- YOUR TASK -
Turn the lines of the data below into a numbered list, from the line that contains "the 'Before School:' header" through the line that contains "pyautogui.click(x=300, y=233)", both included. List only those lines and drop any blank ones.
------------------------------------------------
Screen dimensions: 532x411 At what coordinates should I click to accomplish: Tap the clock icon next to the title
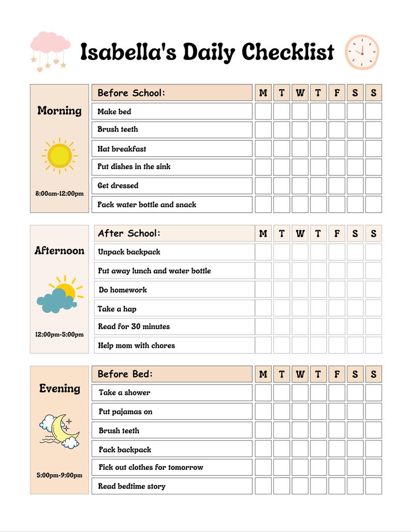pyautogui.click(x=362, y=52)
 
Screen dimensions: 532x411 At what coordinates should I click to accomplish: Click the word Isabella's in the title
pyautogui.click(x=128, y=52)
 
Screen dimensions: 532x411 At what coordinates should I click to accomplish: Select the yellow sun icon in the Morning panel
pyautogui.click(x=60, y=155)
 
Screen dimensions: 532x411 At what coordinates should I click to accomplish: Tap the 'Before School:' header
pyautogui.click(x=131, y=93)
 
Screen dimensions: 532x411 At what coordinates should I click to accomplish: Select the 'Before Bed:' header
pyautogui.click(x=125, y=374)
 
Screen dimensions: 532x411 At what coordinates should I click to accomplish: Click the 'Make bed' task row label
pyautogui.click(x=114, y=111)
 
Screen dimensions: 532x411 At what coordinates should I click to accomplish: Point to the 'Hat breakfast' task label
pyautogui.click(x=122, y=149)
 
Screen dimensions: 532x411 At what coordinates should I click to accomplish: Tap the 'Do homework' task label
pyautogui.click(x=123, y=290)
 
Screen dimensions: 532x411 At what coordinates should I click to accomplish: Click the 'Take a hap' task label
pyautogui.click(x=117, y=309)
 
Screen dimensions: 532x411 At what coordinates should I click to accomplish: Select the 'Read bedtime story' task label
pyautogui.click(x=132, y=486)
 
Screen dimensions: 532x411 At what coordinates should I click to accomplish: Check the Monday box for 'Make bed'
pyautogui.click(x=263, y=111)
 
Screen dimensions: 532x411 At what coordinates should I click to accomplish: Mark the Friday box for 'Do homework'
pyautogui.click(x=336, y=289)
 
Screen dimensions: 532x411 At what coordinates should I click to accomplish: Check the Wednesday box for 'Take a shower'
pyautogui.click(x=300, y=392)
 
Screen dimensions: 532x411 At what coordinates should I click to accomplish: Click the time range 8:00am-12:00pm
pyautogui.click(x=60, y=194)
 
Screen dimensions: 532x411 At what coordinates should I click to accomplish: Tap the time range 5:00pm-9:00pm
pyautogui.click(x=60, y=475)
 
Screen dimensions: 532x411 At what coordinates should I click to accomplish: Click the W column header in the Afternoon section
pyautogui.click(x=300, y=233)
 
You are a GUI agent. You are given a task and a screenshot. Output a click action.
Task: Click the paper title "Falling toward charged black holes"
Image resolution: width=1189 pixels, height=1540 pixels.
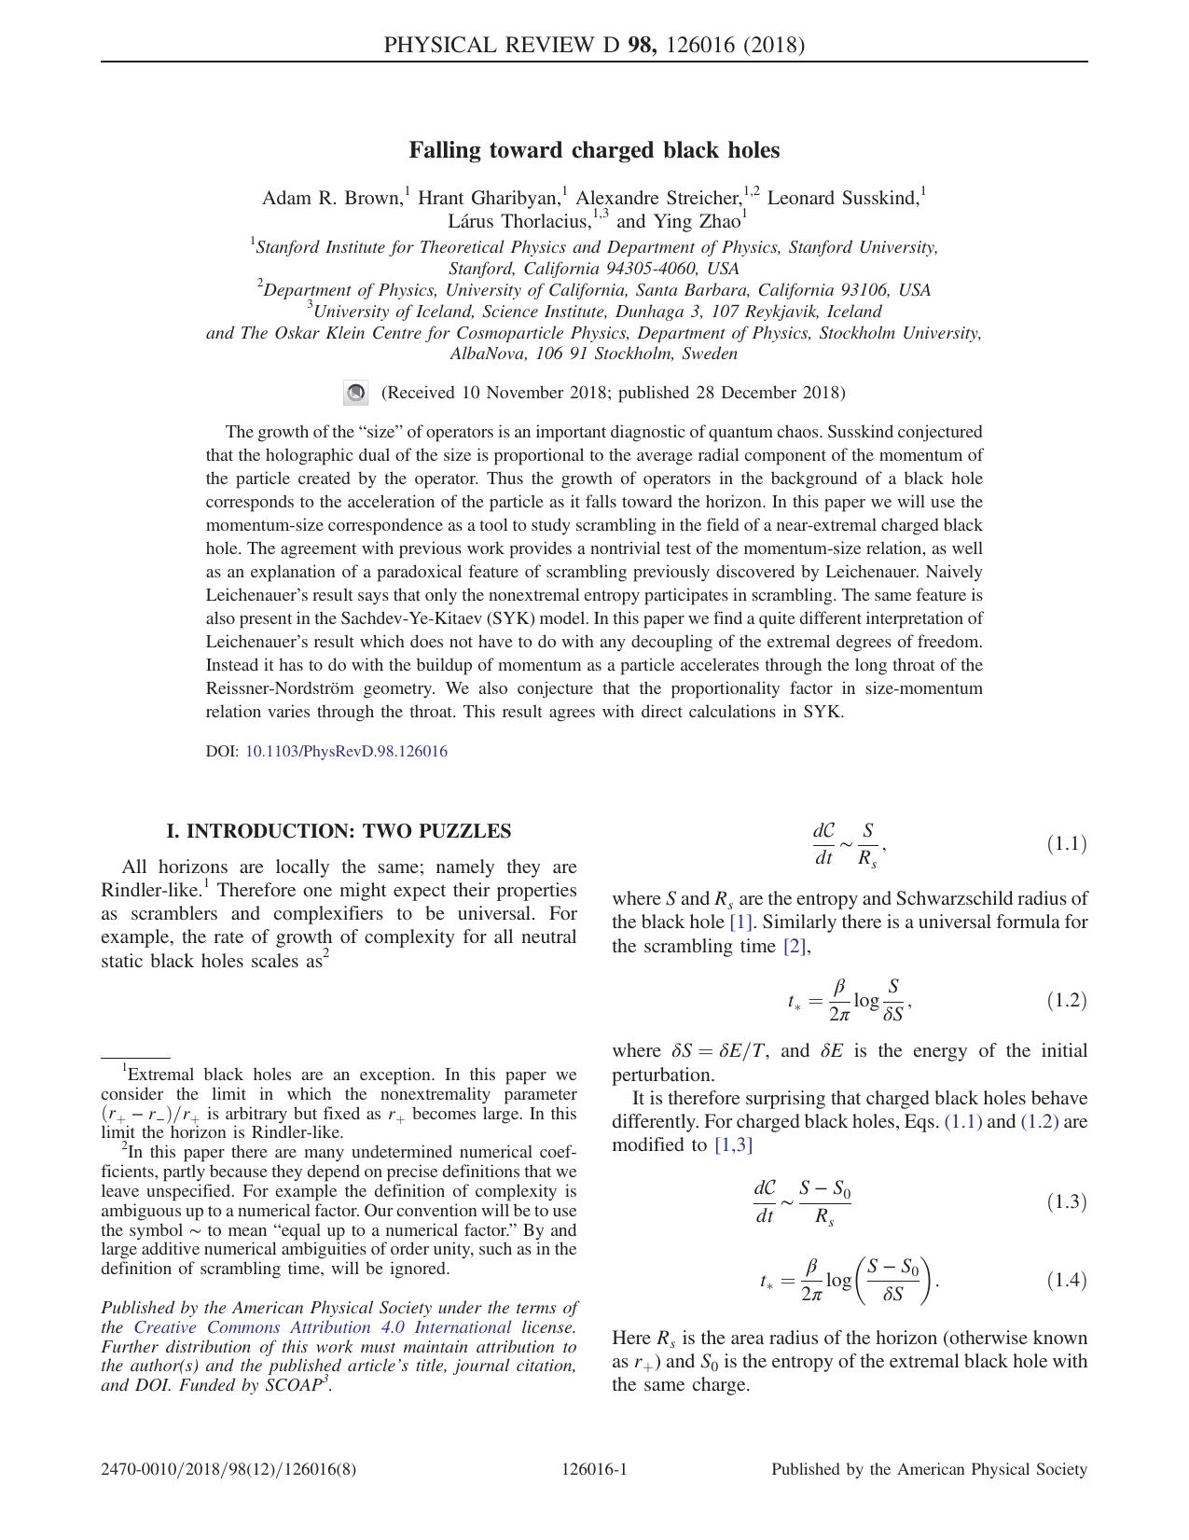tap(594, 150)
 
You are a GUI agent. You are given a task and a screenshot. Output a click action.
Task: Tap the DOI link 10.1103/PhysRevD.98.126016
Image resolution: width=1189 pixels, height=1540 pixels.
tap(346, 752)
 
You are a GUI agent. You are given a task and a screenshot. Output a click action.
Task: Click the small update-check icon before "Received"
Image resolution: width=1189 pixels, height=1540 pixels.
tap(355, 394)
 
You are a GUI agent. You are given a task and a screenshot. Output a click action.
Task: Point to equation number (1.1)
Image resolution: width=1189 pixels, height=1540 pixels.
tap(1066, 844)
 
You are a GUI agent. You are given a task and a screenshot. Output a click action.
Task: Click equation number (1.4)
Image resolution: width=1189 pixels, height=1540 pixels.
tap(1066, 1280)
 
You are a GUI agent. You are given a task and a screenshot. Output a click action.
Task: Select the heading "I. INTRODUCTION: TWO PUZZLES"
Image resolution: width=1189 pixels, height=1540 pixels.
tap(339, 831)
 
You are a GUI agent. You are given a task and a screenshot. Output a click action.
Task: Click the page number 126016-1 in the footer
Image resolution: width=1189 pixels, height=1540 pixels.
tap(594, 1470)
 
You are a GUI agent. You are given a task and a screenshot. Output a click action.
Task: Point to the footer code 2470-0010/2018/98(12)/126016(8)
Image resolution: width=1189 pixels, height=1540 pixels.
tap(228, 1470)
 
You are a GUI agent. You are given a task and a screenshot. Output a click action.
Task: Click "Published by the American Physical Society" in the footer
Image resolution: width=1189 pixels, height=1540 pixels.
tap(929, 1470)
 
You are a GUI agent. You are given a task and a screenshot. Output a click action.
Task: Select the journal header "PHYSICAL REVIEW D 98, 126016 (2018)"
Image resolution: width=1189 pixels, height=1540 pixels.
------------------------------------------------
- EXERCISE RESULT -
1. Screen dimensions: 532x411 At what coordinates should I click to accomplish: Tap the 'Before School:' header
2. pyautogui.click(x=131, y=93)
3. Screen dimensions: 532x411 At what coordinates should I click to accomplish: Select the 'Before Bed:' header
4. pyautogui.click(x=125, y=374)
5. Screen dimensions: 532x411 At what coordinates should I click to accomplish: Click the 'Make bed' task row label
6. pyautogui.click(x=114, y=111)
7. Screen dimensions: 532x411 At what coordinates should I click to accomplish: Point to the 'Hat breakfast' task label
8. pyautogui.click(x=122, y=149)
9. Screen dimensions: 532x411 At what coordinates should I click to accomplish: Tap the 'Do homework' task label
10. pyautogui.click(x=123, y=290)
11. Screen dimensions: 532x411 At what coordinates should I click to accomplish: Click the 'Take a hap' task label
12. pyautogui.click(x=117, y=309)
13. Screen dimensions: 532x411 At what coordinates should I click to accomplish: Select the 'Read bedtime story' task label
14. pyautogui.click(x=132, y=486)
15. Screen dimensions: 532x411 At what coordinates should I click to accomplish: Check the Monday box for 'Make bed'
16. pyautogui.click(x=263, y=111)
17. Screen dimensions: 532x411 At what coordinates should I click to accomplish: Mark the Friday box for 'Do homework'
18. pyautogui.click(x=336, y=289)
19. Screen dimensions: 532x411 At what coordinates should I click to accomplish: Check the Wednesday box for 'Take a shower'
20. pyautogui.click(x=300, y=392)
21. Screen dimensions: 532x411 At what coordinates should I click to accomplish: Click the time range 8:00am-12:00pm
22. pyautogui.click(x=60, y=194)
23. Screen dimensions: 532x411 At what coordinates should I click to accomplish: Tap the time range 5:00pm-9:00pm
24. pyautogui.click(x=60, y=475)
25. Screen dimensions: 532x411 At what coordinates should I click to accomplish: Click the W column header in the Afternoon section
26. pyautogui.click(x=300, y=233)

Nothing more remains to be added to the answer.